# Start of Source records

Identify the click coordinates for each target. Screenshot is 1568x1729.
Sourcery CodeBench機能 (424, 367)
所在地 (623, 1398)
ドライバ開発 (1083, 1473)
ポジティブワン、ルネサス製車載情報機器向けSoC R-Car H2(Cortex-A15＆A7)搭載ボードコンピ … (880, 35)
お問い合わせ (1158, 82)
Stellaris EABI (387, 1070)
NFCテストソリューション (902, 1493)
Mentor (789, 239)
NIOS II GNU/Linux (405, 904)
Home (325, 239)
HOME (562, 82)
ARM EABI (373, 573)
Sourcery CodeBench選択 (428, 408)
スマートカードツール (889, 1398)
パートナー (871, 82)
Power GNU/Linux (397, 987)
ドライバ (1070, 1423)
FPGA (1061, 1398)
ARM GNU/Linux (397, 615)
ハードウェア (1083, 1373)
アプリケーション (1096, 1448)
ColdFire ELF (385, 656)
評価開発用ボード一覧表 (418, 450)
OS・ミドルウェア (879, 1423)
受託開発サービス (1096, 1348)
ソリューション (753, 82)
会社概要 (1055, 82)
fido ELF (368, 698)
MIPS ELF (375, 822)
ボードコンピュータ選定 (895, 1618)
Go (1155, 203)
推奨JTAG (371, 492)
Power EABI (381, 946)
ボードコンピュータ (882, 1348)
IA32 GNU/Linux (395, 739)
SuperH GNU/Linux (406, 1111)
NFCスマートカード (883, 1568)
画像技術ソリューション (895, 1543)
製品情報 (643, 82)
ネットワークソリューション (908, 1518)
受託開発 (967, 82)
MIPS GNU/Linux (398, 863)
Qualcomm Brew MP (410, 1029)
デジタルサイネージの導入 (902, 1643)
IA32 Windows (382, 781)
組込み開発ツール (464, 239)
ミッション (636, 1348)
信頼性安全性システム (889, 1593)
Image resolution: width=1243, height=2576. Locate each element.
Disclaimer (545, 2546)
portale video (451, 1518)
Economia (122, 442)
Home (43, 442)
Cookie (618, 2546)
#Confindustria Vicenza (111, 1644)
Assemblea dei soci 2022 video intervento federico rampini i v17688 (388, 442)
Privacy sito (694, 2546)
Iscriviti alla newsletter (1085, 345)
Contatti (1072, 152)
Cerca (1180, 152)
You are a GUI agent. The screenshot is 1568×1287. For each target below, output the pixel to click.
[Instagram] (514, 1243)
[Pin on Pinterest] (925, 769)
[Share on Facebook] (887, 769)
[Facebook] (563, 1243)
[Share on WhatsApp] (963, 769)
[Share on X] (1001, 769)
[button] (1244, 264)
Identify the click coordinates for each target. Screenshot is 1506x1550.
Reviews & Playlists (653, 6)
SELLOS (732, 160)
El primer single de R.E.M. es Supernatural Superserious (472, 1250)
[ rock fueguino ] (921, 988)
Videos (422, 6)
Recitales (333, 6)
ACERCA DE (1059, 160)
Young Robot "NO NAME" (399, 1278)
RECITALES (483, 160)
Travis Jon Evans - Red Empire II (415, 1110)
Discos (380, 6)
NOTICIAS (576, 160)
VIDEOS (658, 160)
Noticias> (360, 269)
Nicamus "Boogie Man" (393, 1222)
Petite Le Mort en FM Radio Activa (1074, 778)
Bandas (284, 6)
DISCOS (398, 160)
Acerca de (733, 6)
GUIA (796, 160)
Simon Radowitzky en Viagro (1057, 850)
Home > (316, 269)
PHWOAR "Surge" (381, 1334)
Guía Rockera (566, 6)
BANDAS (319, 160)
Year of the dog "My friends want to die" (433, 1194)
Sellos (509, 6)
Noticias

# End of Source records

## What the exercise asks
Reproduce all of the items above, substituting "Find" for each occurrence of "Identify" and leaving everything else unchanged.

## Solution for this exercise
Find the click coordinates for each target. Screenshot is 1568x1729.
Sourcery CodeBench機能 (424, 367)
所在地 (623, 1398)
ドライバ開発 (1083, 1473)
ポジティブワン、ルネサス製車載情報機器向けSoC R-Car H2(Cortex-A15＆A7)搭載ボードコンピ … (880, 35)
お問い合わせ (1158, 82)
Stellaris EABI (387, 1070)
NFCテストソリューション (902, 1493)
Mentor (789, 239)
NIOS II GNU/Linux (405, 904)
Home (325, 239)
HOME (562, 82)
ARM EABI (373, 573)
Sourcery CodeBench選択 (428, 408)
スマートカードツール (889, 1398)
パートナー (871, 82)
Power GNU/Linux (397, 987)
ドライバ (1070, 1423)
FPGA (1061, 1398)
ARM GNU/Linux (397, 615)
ハードウェア (1083, 1373)
アプリケーション (1096, 1448)
ColdFire ELF (385, 656)
評価開発用ボード一覧表 (418, 450)
OS・ミドルウェア (879, 1423)
受託開発サービス (1096, 1348)
ソリューション (753, 82)
会社概要 (1055, 82)
fido ELF (368, 698)
MIPS ELF (375, 822)
ボードコンピュータ選定 (895, 1618)
Go (1155, 203)
推奨JTAG (371, 492)
Power EABI (381, 946)
ボードコンピュータ (882, 1348)
IA32 GNU/Linux (395, 739)
SuperH GNU/Linux (406, 1111)
NFCスマートカード (883, 1568)
画像技術ソリューション (895, 1543)
製品情報 (643, 82)
ネットワークソリューション (908, 1518)
受託開発 (967, 82)
MIPS GNU/Linux (398, 863)
Qualcomm Brew MP (410, 1029)
デジタルサイネージの導入 (902, 1643)
IA32 Windows (382, 781)
組込み開発ツール (464, 239)
ミッション (636, 1348)
信頼性安全性システム (889, 1593)
Image resolution: width=1243, height=2576. Locate each element.
Disclaimer (545, 2546)
portale video (451, 1518)
Economia (122, 442)
Home (43, 442)
Cookie (618, 2546)
#Confindustria Vicenza (111, 1644)
Assemblea dei soci 2022 video intervento federico rampini i v17688 (388, 442)
Privacy sito (694, 2546)
Iscriviti alla newsletter (1085, 345)
Contatti (1072, 152)
Cerca (1180, 152)
You are a GUI agent. The screenshot is 1568×1287. For each target below, output the pixel to click.
[Instagram] (514, 1243)
[Pin on Pinterest] (925, 769)
[Share on Facebook] (887, 769)
[Facebook] (563, 1243)
[Share on WhatsApp] (963, 769)
[Share on X] (1001, 769)
[button] (1244, 264)
Find the click coordinates for each target. Screenshot is 1506x1550.
Reviews & Playlists (653, 6)
SELLOS (732, 160)
El primer single de R.E.M. es Supernatural Superserious (472, 1250)
[ rock fueguino ] (921, 988)
Videos (422, 6)
Recitales (333, 6)
ACERCA DE (1059, 160)
Young Robot "NO NAME" (399, 1278)
RECITALES (483, 160)
Travis Jon Evans - Red Empire II (415, 1110)
Discos (380, 6)
NOTICIAS (576, 160)
VIDEOS (658, 160)
Noticias> (360, 269)
Nicamus "Boogie Man" (393, 1222)
Petite Le Mort en FM Radio Activa (1074, 778)
Bandas (284, 6)
DISCOS (398, 160)
Acerca de (733, 6)
GUIA (796, 160)
Simon Radowitzky en Viagro (1057, 850)
Home > (316, 269)
PHWOAR "Surge" (381, 1334)
Guía Rockera (566, 6)
BANDAS (319, 160)
Year of the dog "My friends want to die" (433, 1194)
Sellos (509, 6)
Noticias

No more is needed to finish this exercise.